= Impact of the COVID-19 pandemic on consumer products =

The COVID-19 pandemic resulted in an immediate decrease in the number of product offerings by consumer goods manufacturers, and change in business decision making by many producers that the Wall Street Journal said was likely to be long-term.

== Background ==
Consumer goods producers had for decades been increasing the variety of options in order to offer something that would appeal to the largest percentage of consumers. According to the Wall Street Journal, "Executives told investors that, by putting a token salad on every fast-food chain menu or stocking a detergent for extra-sensitive skin, they could cater to the whims of more people in a family or group of friends or co-workers." Creating multiple versions of a product in order to serve as many customer niches as possible and satisfy demand from retailers for custom packaging was a common business strategy.

Since the 1980s, Lay's had gone from producing 4 varieties of chips to 60 and Campbell's from producing around 100 varieties of soup to nearly 400. According to the Food Industry Association, the average food retailer carried around 9,000 items in 1975 and more than 30,000 by the late 2010s.

== Causes ==
Decreases in the number of offerings, often in response to panic buying and to supply and manufacturing limitations due to the shutdowns, happened within months. By decreasing the number of product lines, manufacturers, producers, and other providers could streamline production and distribution.

== Pandemic-era cuts ==
IGA stores in the US reported going from offering an average of 40 toilet paper choices to only 4. Georgia-Pacific stopped producing 164-sheet rolls of Quilted Northern toilet paper and switched production to 328-sheet rolls.

Outback Steakhouse reduced its menu offerings by 40%. Darden Restaurants, which owns Olive Garden, LongHorn Steakhouse, Bahama Breeze, Seasons 52, Yard House and Cheddar's, reduced its menu offerings, citing the reduced expense and prep work as one of the few upsides of the pandemic in the restaurant industry. McDonald's removed about 100 items from menus, including bagels and salads, and reported that average wait time in drive-throughs had decreased by 25 seconds because of the streamlining and that customer surveys indicated food quality had increased and incorrect orders had decreased. Red Robin reported faster service and less waste after it cut menu items.

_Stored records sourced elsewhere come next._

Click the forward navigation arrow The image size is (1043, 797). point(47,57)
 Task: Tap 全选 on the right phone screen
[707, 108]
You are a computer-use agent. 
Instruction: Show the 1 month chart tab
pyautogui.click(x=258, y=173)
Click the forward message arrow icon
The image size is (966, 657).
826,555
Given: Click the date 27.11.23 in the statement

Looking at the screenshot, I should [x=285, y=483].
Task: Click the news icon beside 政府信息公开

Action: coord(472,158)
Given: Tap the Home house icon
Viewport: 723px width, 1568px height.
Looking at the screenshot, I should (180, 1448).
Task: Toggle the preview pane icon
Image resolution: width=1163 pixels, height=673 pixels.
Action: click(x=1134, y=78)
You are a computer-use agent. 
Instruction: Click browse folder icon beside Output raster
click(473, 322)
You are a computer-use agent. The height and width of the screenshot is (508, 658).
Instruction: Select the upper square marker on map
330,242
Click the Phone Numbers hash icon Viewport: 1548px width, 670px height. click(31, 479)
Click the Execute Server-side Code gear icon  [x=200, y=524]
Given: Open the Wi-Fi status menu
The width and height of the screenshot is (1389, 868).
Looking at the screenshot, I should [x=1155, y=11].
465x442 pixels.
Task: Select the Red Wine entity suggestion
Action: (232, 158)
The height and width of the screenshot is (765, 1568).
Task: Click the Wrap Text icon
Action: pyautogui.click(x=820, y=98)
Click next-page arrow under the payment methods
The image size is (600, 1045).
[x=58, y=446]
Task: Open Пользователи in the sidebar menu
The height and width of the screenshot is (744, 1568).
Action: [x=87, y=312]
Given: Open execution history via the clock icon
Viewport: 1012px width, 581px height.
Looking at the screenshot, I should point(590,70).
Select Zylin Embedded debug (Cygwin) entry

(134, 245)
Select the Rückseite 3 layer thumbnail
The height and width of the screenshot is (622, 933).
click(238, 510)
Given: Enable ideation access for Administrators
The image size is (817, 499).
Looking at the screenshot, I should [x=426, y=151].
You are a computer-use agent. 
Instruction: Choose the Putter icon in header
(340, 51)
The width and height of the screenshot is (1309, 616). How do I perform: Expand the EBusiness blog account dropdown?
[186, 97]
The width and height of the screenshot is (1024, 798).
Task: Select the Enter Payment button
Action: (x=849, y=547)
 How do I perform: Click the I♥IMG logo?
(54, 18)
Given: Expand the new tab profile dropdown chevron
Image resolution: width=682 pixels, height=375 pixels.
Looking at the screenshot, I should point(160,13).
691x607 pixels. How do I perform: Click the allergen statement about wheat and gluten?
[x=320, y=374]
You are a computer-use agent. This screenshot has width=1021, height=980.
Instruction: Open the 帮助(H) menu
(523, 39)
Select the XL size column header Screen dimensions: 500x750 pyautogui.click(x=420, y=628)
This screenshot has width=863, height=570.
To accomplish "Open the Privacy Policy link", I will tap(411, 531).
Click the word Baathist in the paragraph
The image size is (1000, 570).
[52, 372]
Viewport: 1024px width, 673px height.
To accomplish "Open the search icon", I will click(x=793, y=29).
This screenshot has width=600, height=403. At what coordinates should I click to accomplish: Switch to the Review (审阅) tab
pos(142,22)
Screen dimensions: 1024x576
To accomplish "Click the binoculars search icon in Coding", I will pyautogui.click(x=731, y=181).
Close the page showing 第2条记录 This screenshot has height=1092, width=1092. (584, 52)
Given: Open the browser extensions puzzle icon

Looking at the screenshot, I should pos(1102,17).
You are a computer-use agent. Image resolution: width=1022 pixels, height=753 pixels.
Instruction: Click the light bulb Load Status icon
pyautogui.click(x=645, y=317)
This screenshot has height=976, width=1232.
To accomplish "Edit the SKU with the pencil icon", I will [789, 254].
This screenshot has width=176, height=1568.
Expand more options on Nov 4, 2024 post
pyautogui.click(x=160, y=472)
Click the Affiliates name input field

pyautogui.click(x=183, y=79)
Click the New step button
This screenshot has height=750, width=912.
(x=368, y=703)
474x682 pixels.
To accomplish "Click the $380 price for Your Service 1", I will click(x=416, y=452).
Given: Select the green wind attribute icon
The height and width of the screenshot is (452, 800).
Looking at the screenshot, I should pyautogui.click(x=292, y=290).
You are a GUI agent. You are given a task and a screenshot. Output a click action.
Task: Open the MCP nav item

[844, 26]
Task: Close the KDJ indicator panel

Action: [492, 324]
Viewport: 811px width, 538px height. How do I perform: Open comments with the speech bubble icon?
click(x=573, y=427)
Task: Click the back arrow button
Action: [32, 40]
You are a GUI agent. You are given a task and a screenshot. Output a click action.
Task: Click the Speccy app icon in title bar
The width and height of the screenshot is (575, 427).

Coca-Cola cut its number of offerings by half, from 400 pre-COVID to 200 by 2024, including discontinuing its 60-year-old brand Tab.

Grocers reported cost savings due to fewer items to keep in stock and reduced food waste. Industry analysts said the reduction in variety was most likely to hurt small producers who had relied on retailers' desire to fulfill niche consumer needs.

== Long-term effects ==
According to the Wall Street Journal in 2024, many of the reduced offerings became permanent; it reported that "retailers and suppliers across industries—from groceries to health, beauty and furniture—have said that it didn’t pay to offer products for everyone, and consumers didn’t care that much when they stopped." According to the Harvard Business Review in 2020, producers should "reconsider the pros and cons of producing numerous product variations".

Kimberly Clarke, which reduced the variety of offerings by 70% during the pandemic, had only restarted production on about half of those by 2024.

Industry analysts said the permanent reduction in variety was most likely to hurt small producers who had relied on retailers' desire to fulfill niche consumer needs.